Temperature is read through a property that depends on it. A thermocouple's Seebeck effect makes a voltage proportional to the temperature difference between its junctions, so it needs a known reference. A resistance detector's resistance rises almost linearly, R = R0(1 + αΔT).

thermocouple: ΔT = V / SRTD: R = R0(1 + αΔT)true temperature: T = Tref + ΔT

No sensor feels temperature directly; each exploits a property that varies with it. The thermocouple relies on the Seebeck effect: joining two dissimilar metals produces a small voltage that depends on the temperature difference between the measuring junction and a reference junction. The sensitivity, tens of microvolts per degree, is small, and crucially the reading is a difference, so you must know the reference junction temperature to get an absolute temperature, T = Tref + ΔT. Thermocouples are cheap, rugged, and span enormous ranges, which suits furnaces and engines.
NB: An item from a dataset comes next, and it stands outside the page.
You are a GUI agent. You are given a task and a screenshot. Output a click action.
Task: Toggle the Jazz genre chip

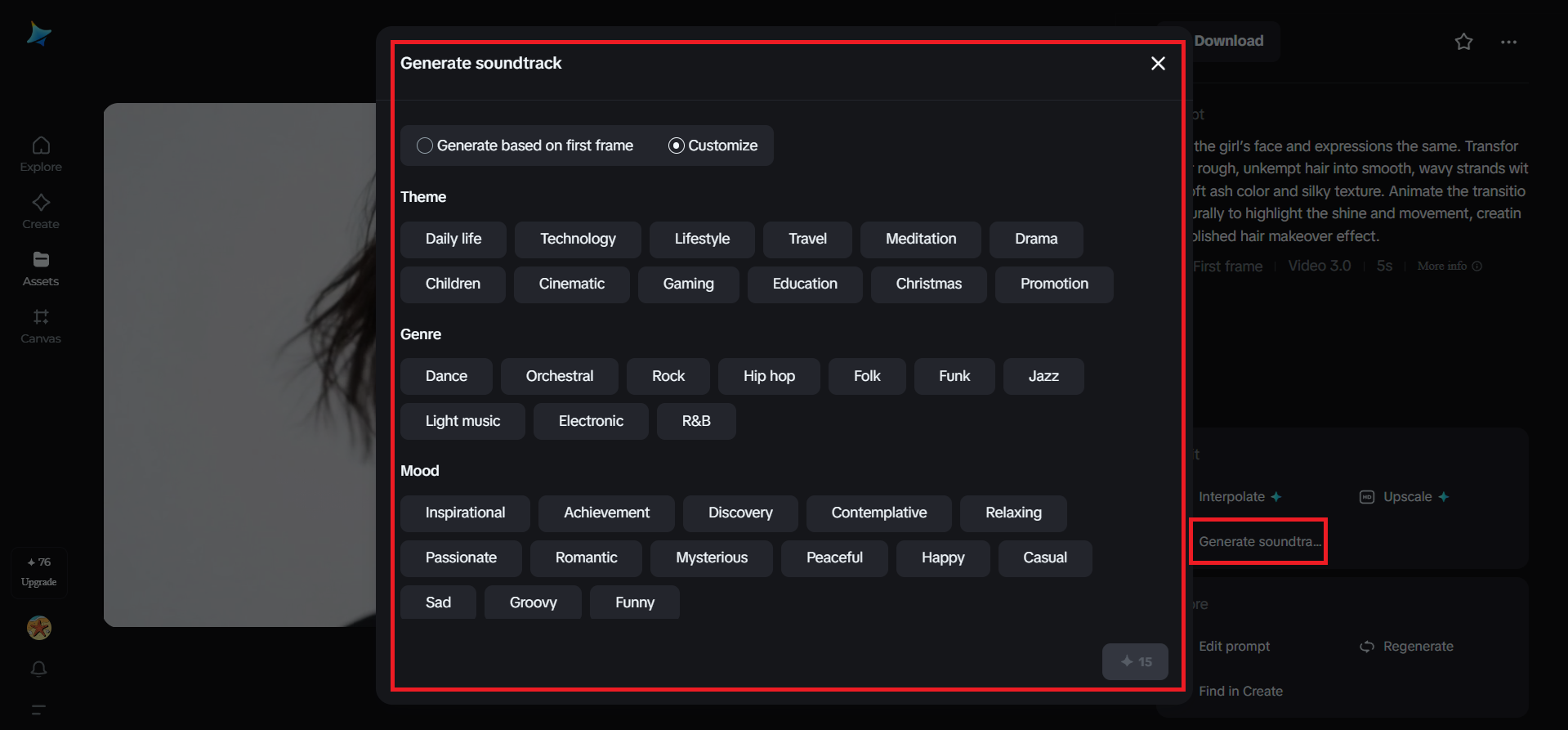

The resistance temperature detector, or RTD, uses the near-linear rise of a metal's resistance, usually platinum, with temperature: R = R0(1 + αΔT), where R0 is the ice-point resistance and α the temperature coefficient. A standard Pt100 reads 100 Ω at 0 degrees and about 138.5 Ω at 100 degrees. RTDs are more accurate and stable than thermocouples but cost more, respond slower, and can self-heat if driven too hard. Thermistors, semiconductor devices, give a large but strongly nonlinear change for sensitive narrow-range work. Choosing among them trades range, accuracy, speed, and cost.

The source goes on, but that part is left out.